IB Economics is one of the most diagram-heavy subjects in the Diploma Programme. Students who do not invest time in learning to draw, label, and explain diagrams accurately and fluently will struggle in both Paper 1 and Paper 2 regardless of how well they understand the underlying concepts. The diagram is not a decoration. It is a core form of economic communication.

SL vs HL: What Is Actually Different

The difference between Economics SL and HL is more substantial than in some other IB subjects. HL students cover additional content in each of the four sections, but more importantly, they are assessed with a third exam paper that tests quantitative skills and extended analytical thinking at a level that SL students are never required to demonstrate.

Feature

SL

HL

Teaching hours

150 hours

240 hours

Papers

Paper 1 and Paper 2

Paper 1, Paper 2, and Paper 3

Paper 3

Not assessed

Quantitative and policy analysis (HL only)

HL extension content

N/A

Theory of the firm (in depth), balance of payments, Keynesian multiplier, Gini coefficient, more

Internal Assessment

3 commentaries, 800 words each

3 commentaries, 800 words each

University signal

Accepted for most business and social science degrees

Expected for economics, finance, PPE at top universities

If you are targeting an economics, finance, PPE, or business degree at a selective university, Economics HL is worth taking seriously. Many competitive programmes, particularly at UK universities, list Economics HL as a recommended or required subject. The additional content at HL, particularly the theory of the firm and the quantitative skills tested in Paper 3, also gives you a genuine head start in first-year university economics.

One thing students rarely consider when choosing between SL and HL: Paper 3 at HL is a skills paper, not a content paper. It tests your ability to interpret data, perform calculations, and construct policy arguments from stimulus material. These are learnable skills that improve substantially with practice, and they are directly relevant to economics at university level. If you enjoy that kind of analytical problem-solving, HL Economics is genuinely rewarding.

What the Syllabus Covers

The IB Economics syllabus is organised into four sections. All four are examined at both SL and HL, but HL extends the content in each section with additional theory and requires greater depth of analysis.
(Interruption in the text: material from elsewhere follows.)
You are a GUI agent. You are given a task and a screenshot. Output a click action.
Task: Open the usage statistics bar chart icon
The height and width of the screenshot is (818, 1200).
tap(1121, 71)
HOW IB ECONOMICS IS ASSESSED

Section

Core Topics

Key HL Extensions

Section 1: Microeconomics

Demand and supply, elasticity, market failure, externalities, public goods, market structures

Theory of the firm in depth: perfect competition, monopoly, monopolistic competition, oligopoly; game theory basics

Section 2: Macroeconomics

GDP, economic growth, unemployment, inflation, fiscal and monetary policy, supply-side policies

Keynesian multiplier, Laffer curve, Phillips curve, balance of payments in depth

Section 3: International Economics

Comparative advantage, trade protection, exchange rates, balance of payments overview

Marshall-Lerner condition, J-curve effect, terms of trade

Section 4: Development Economics

Measuring development, barriers to development, aid, trade strategies, sustainable development goals

Harrod-Domar model, Lewis model, institutional barriers, debt relief in depth

Development economics is the section that surprises most students. Coming after three largely technical sections, it asks very different kinds of questions: why do some countries remain trapped in poverty despite decades of aid? What role does governance play in economic development? When does trade help developing countries and when does it hurt them? These are not questions with clean model-based answers, and students who have spent two years practising only technical economic analysis often find Section 4 harder than they expected.

A strategic note: the Internal Assessment commentaries each cover one of three different sections of the syllabus: microeconomics, macroeconomics, and either international or development economics. This means you will engage with every major section of the course through the IA process, and the research and real-world engagement that process requires often deepens your understanding of the theory more than classroom instruction alone.

Assessment Breakdown: How You Are Graded

WHAT SEPARATES A 7 STUDENT IN IB ECONOMICS

Paper 1: Extended Response Essays

Paper 1 is one hour and fifteen minutes at SL and one hour and fifteen minutes at HL. It contains two sections, each with a choice of questions. You answer one question from each section. Each question has two parts: a shorter part worth around 10 marks that asks you to explain or analyse a concept, and a longer part worth around 15 marks that asks you to evaluate a policy or statement.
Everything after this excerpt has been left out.